Hepatitis C virus infection is a common cause of liver disease and of liver cancer in the United States. Through a new study that explores one aspect of how the virus hijacks host cell machinery to replicate itself, UNC Lineberger Comprehensive Cancer Center researchers have gained insight into the workings of a potential drug target for hepatitis C.
The study, published online Feb. 5 in the journal Cell Host & Microbe, explains the role of one small, but critical molecule called miR-122 in helping the virus replicate itself.
“This small host molecule is essential for hepatitis C replication in the liver, but we have never fully understood how or why,” said Stanley M. Lemon, MD, a UNC Lineberger member, a professor in the UNC School of Medicine Division of Infectious Diseases, and the principal investigator of the study. “This study gives us a pretty clear idea of what miR-122 is doing to promote the viral life cycle.”

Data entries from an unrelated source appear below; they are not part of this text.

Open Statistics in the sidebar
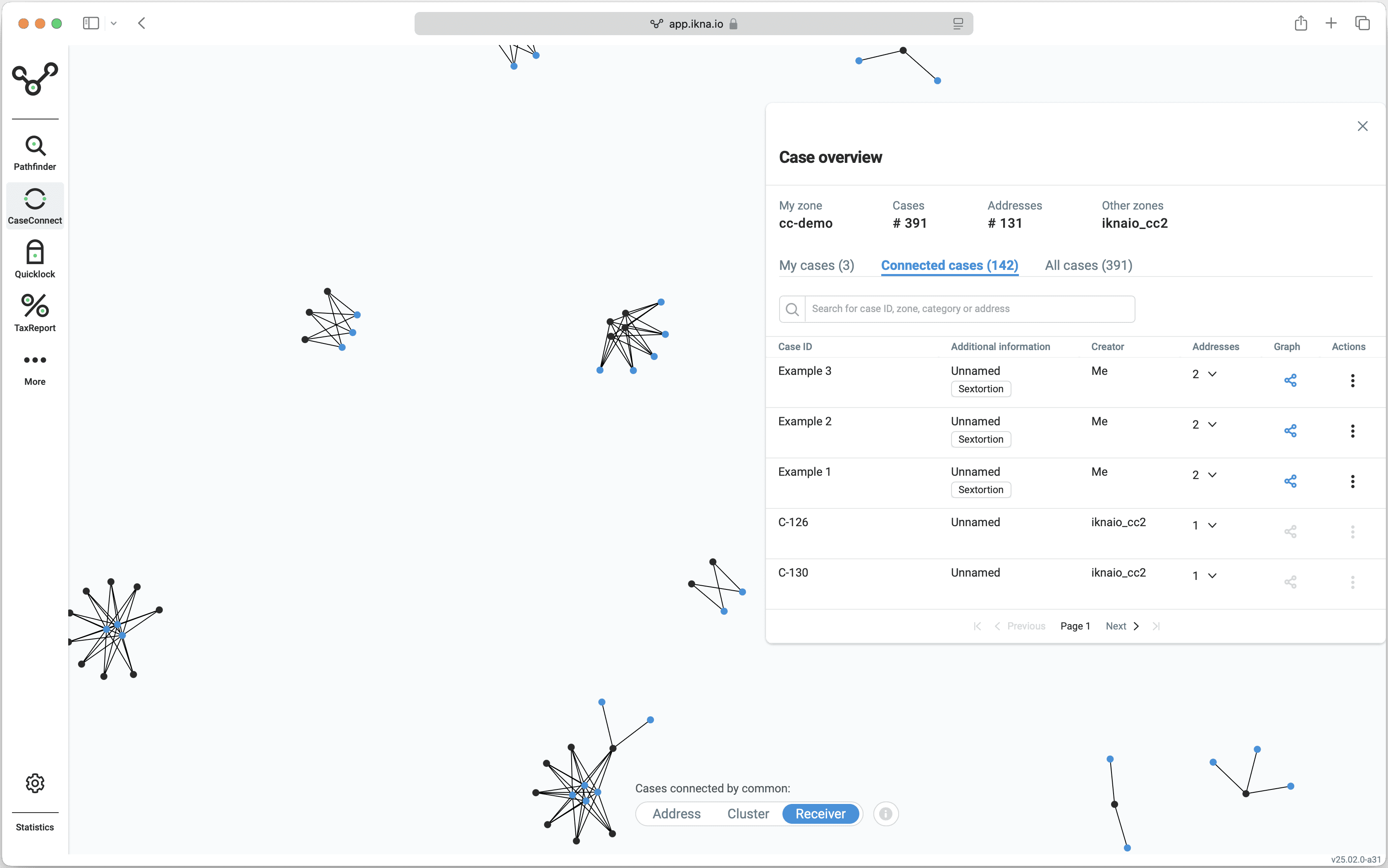This screenshot has height=868, width=1388. pos(35,827)
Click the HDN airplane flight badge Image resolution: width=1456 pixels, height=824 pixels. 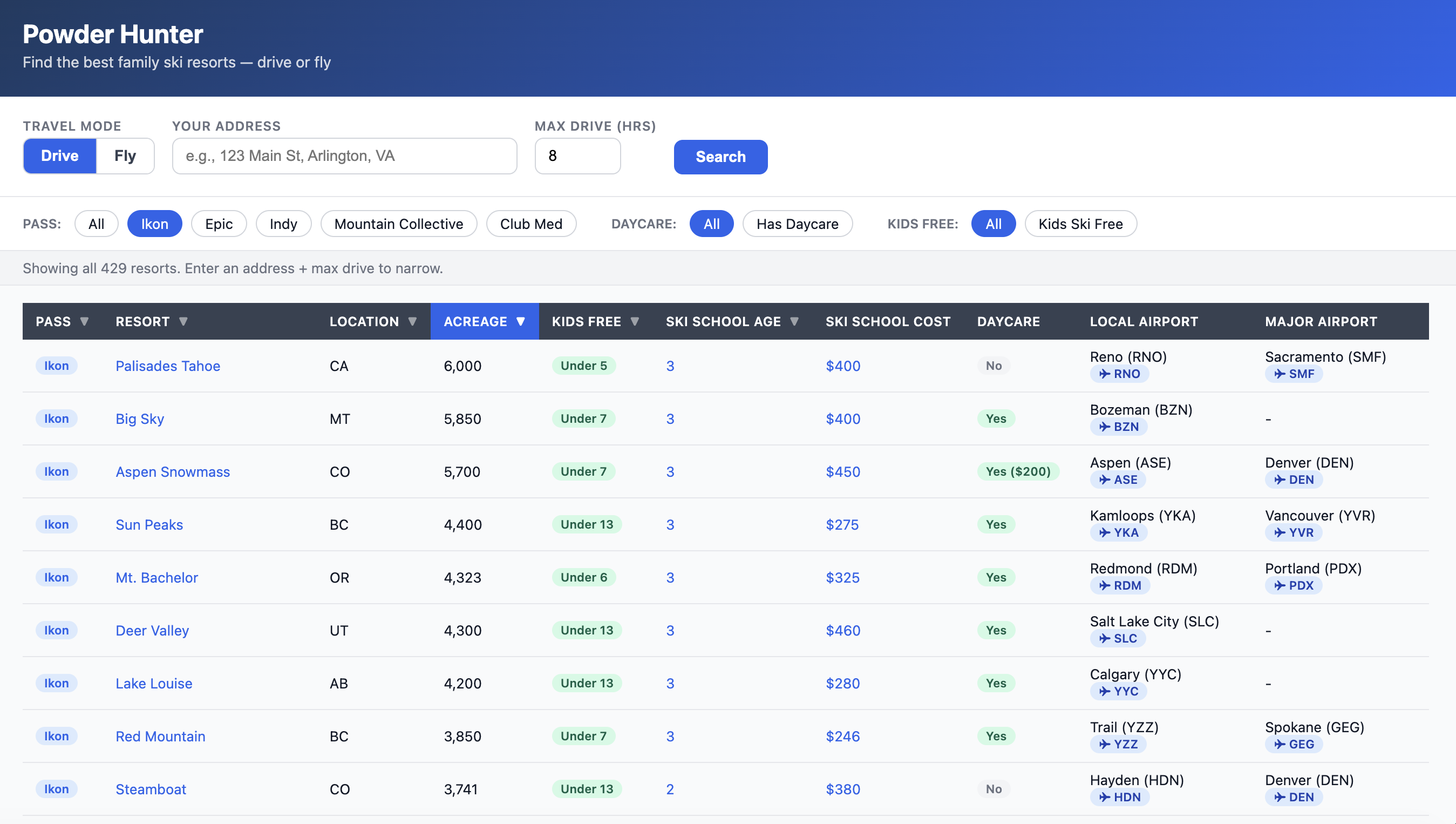coord(1119,797)
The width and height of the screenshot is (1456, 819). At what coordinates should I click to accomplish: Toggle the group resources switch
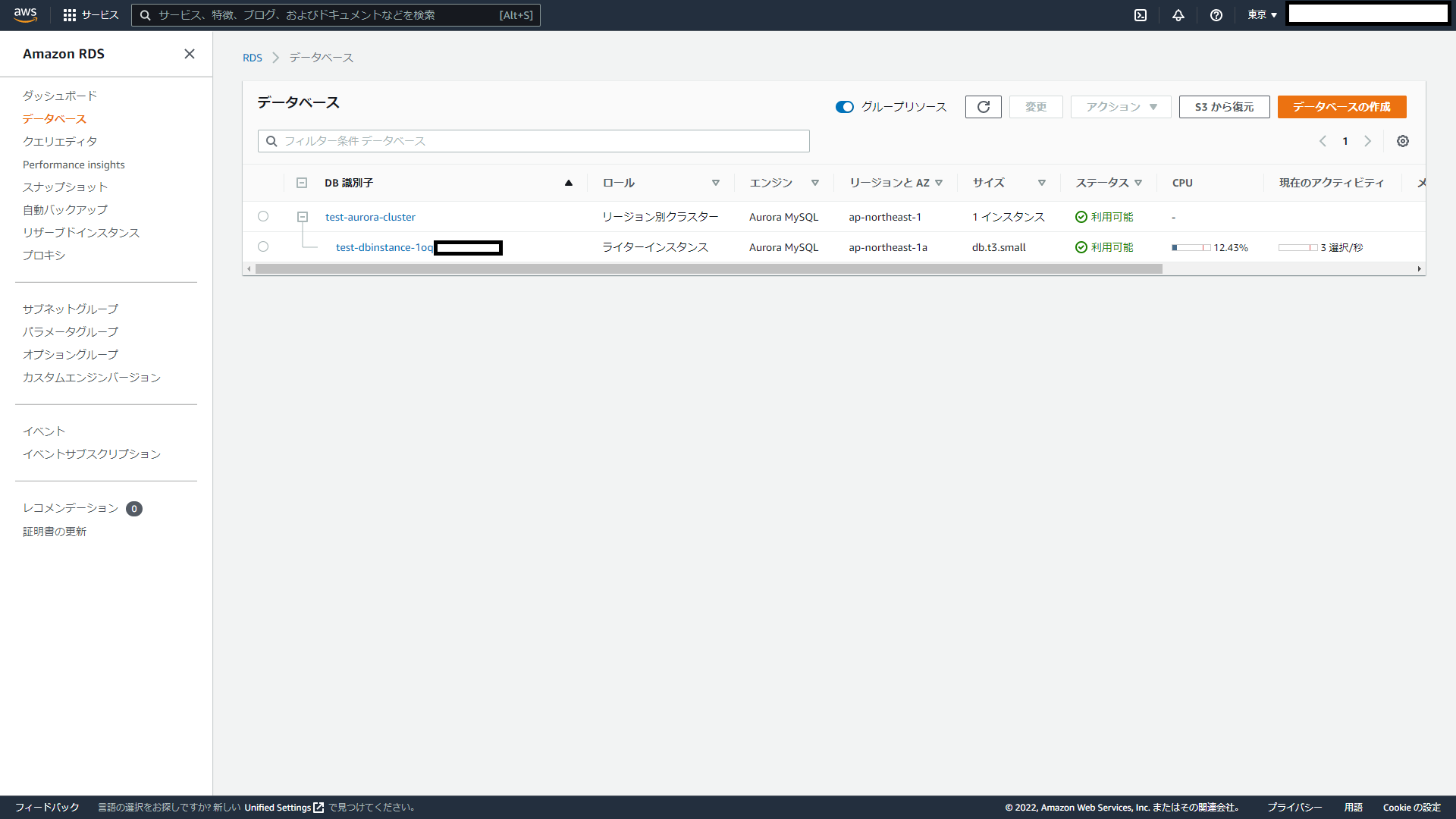click(844, 107)
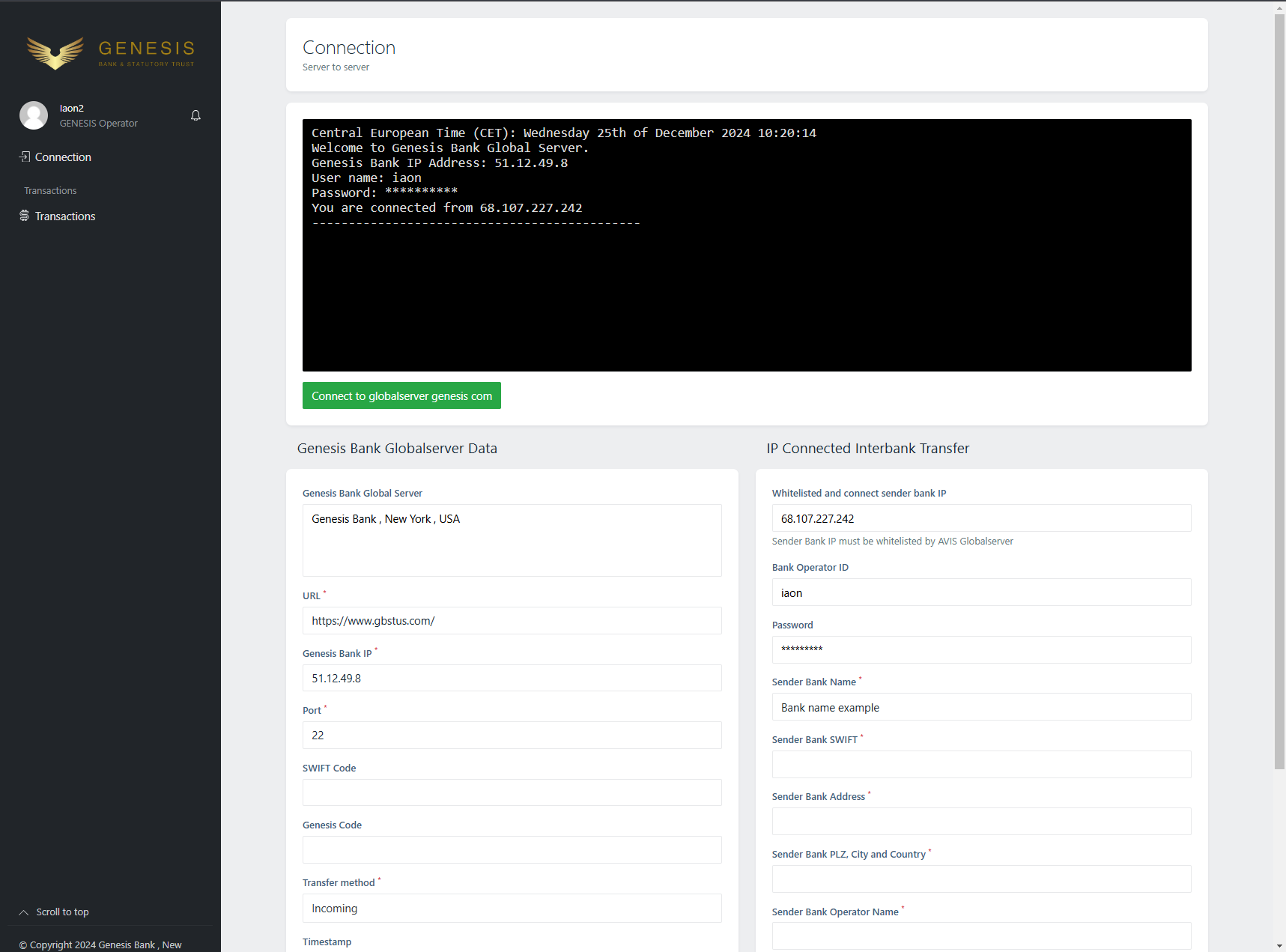Select the empty SWIFT Code field
Viewport: 1286px width, 952px height.
[x=512, y=792]
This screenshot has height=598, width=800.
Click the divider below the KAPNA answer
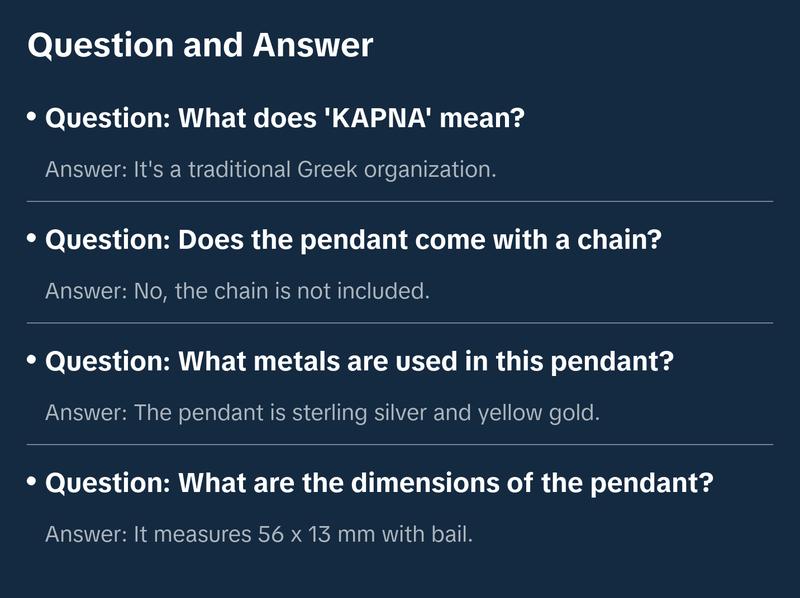(400, 201)
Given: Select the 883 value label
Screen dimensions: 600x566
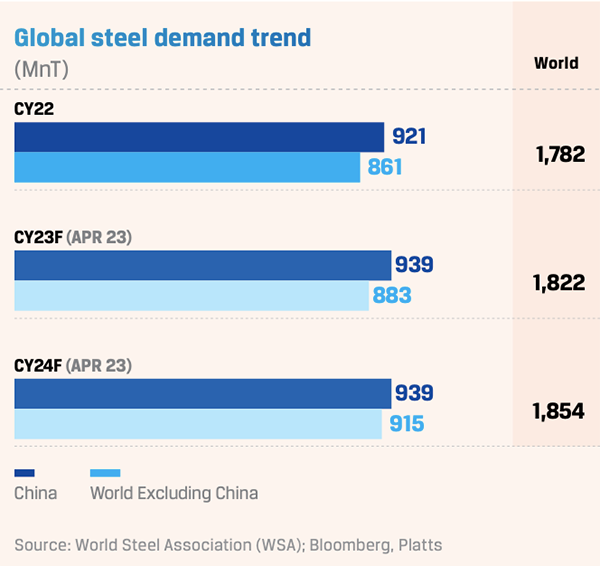Looking at the screenshot, I should (393, 296).
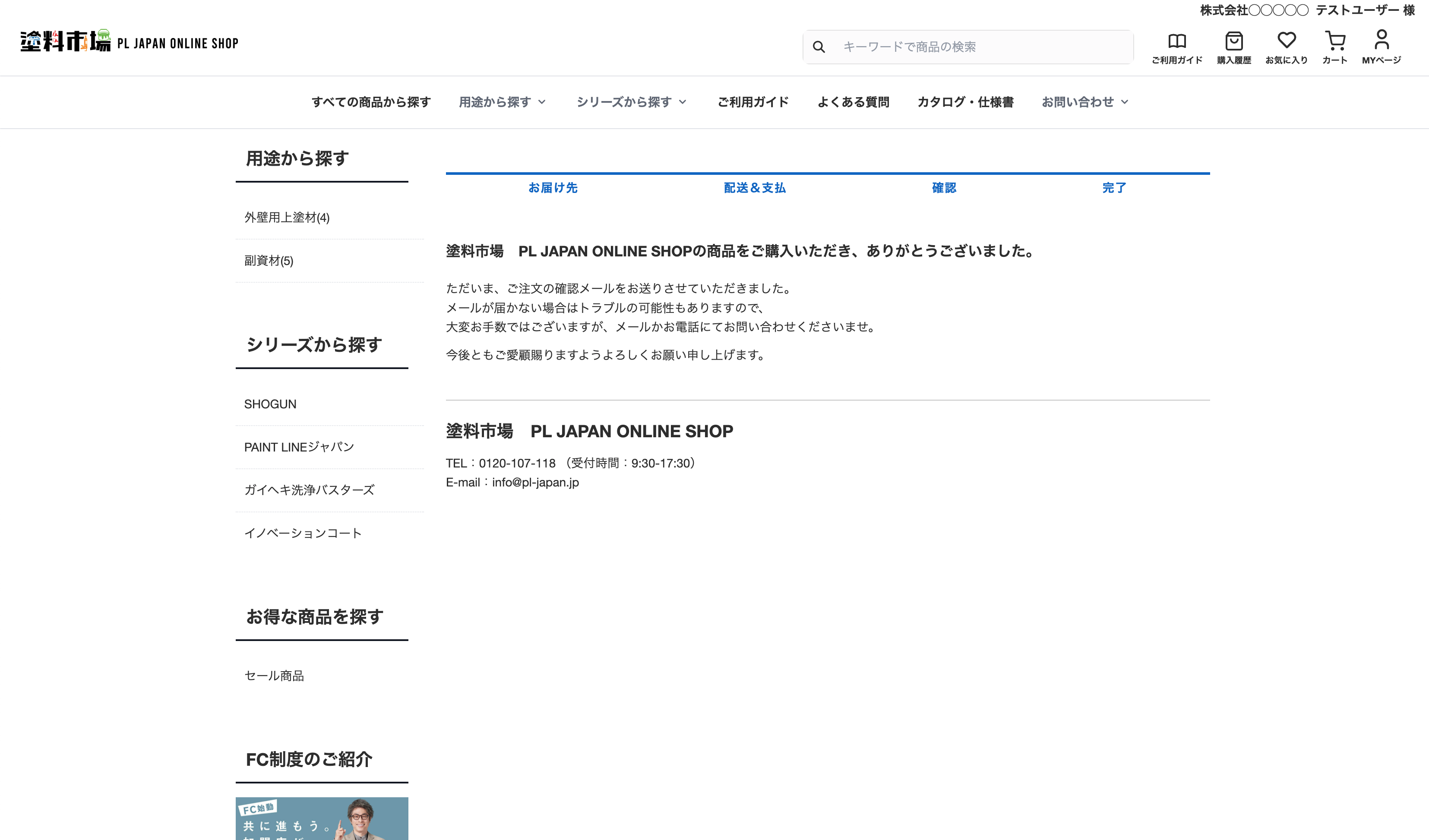Click the search magnifier icon

[x=818, y=47]
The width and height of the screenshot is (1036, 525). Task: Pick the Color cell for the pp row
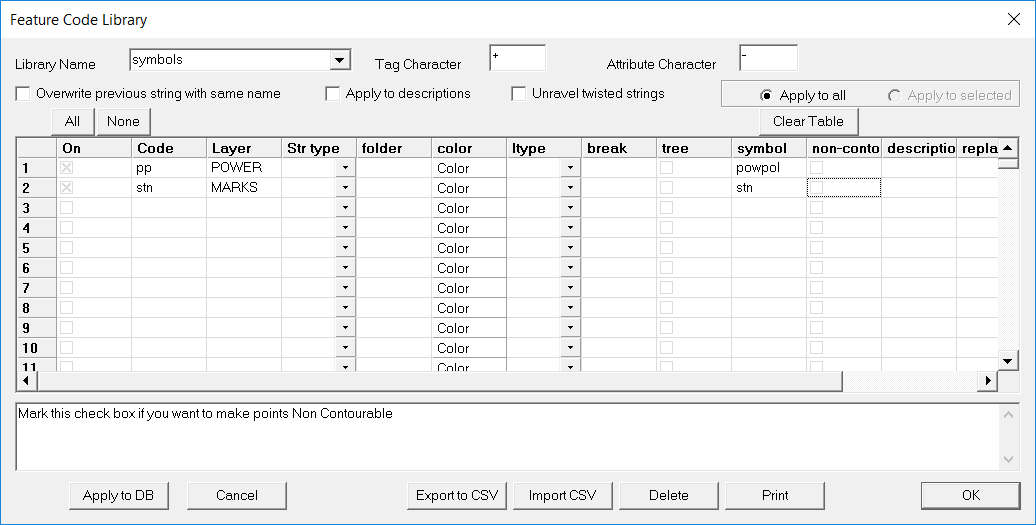(x=468, y=168)
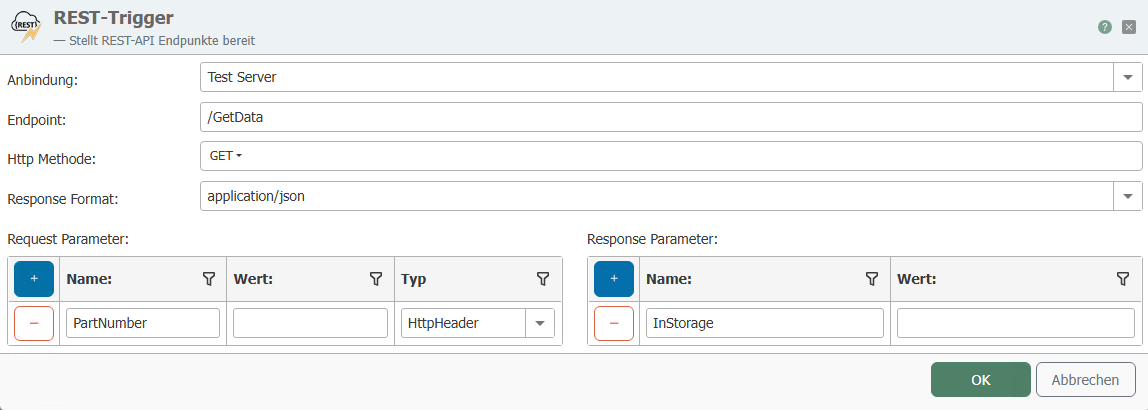This screenshot has width=1148, height=410.
Task: Click the REST-Trigger cloud logo icon
Action: (25, 27)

Made specifically by liver cells, miR-122 is a type of molecule called a microRNA. MicroRNAs are short RNA molecules that do not code for specific proteins, but rather regulate the production of proteins that are coded by much longer “messenger” RNAs made by the cell. Specifically, microRNAs down-regulate the translation of cellular messenger RNAs into proteins.
While the normal function of miR-122 is to down-regulate the expression of numerous proteins in the liver, the hepatitis C virus uses the molecule to promote its own reproduction. Specifically, the UNC Lineberger-led study found that miR-122 helps promote viral reproduction by directing the viral genome away from viral protein production and toward synthesis of more of the virus’ own RNA.
The code carried by the viral RNA genome is used to make virus proteins as well as to make more RNA, Lemon said. And both proteins and RNA are needed for viral growth, but the hepatitis C genome can’t do both at the same time.
“What we show in this study is that miR-122 shifts the genome from making viral protein to making more viral RNA,” he said. “RNA synthesis is critical, and miR-122 optimizes it so production of new virus is maximized.”
The finding builds on the previous understanding of the importance of miR-122 to hepatitis C, Lemon said. It was already known that miR-122 helps to protect the viral genome from being degraded by the host cell, but the molecule’s full role in promoting viral replication wasn’t appreciated.
“This research builds on about 10 years of understanding that miR-122 is critical for the ability of hepatitis C to grow in the liver, and more recently, on the finding that miR-122 makes the viral RNA more stable by protecting it against degradation,” Lemon said.
There is an effort to develop a new hepatitis C treatment that would block viral growth by inhibiting miR-122, and Lemon said the study’s findings could help explain how those potential treatments could work.
And in general, he said it helps build a greater understanding of the virus’ life cycle in the cell. Such research has helped bring other treatments into the clinic, such as several new hepatitis C drugs approved last year, on the heels of two others approved in 2011. All of the approved drugs block the actions of specific proteins needed by the hepatitis C virus to replicate.
“Such knowledge has contributed immeasurably to the development of new therapies that have recently entered the clinic,” Lemon said of basic science research into the viral life cycle. “However, we have much to learn still about how this virus causes cancer, and how this can be prevented.”
The study was supported in part by grants from the National Institutes of Health and the University Cancer Research Fund.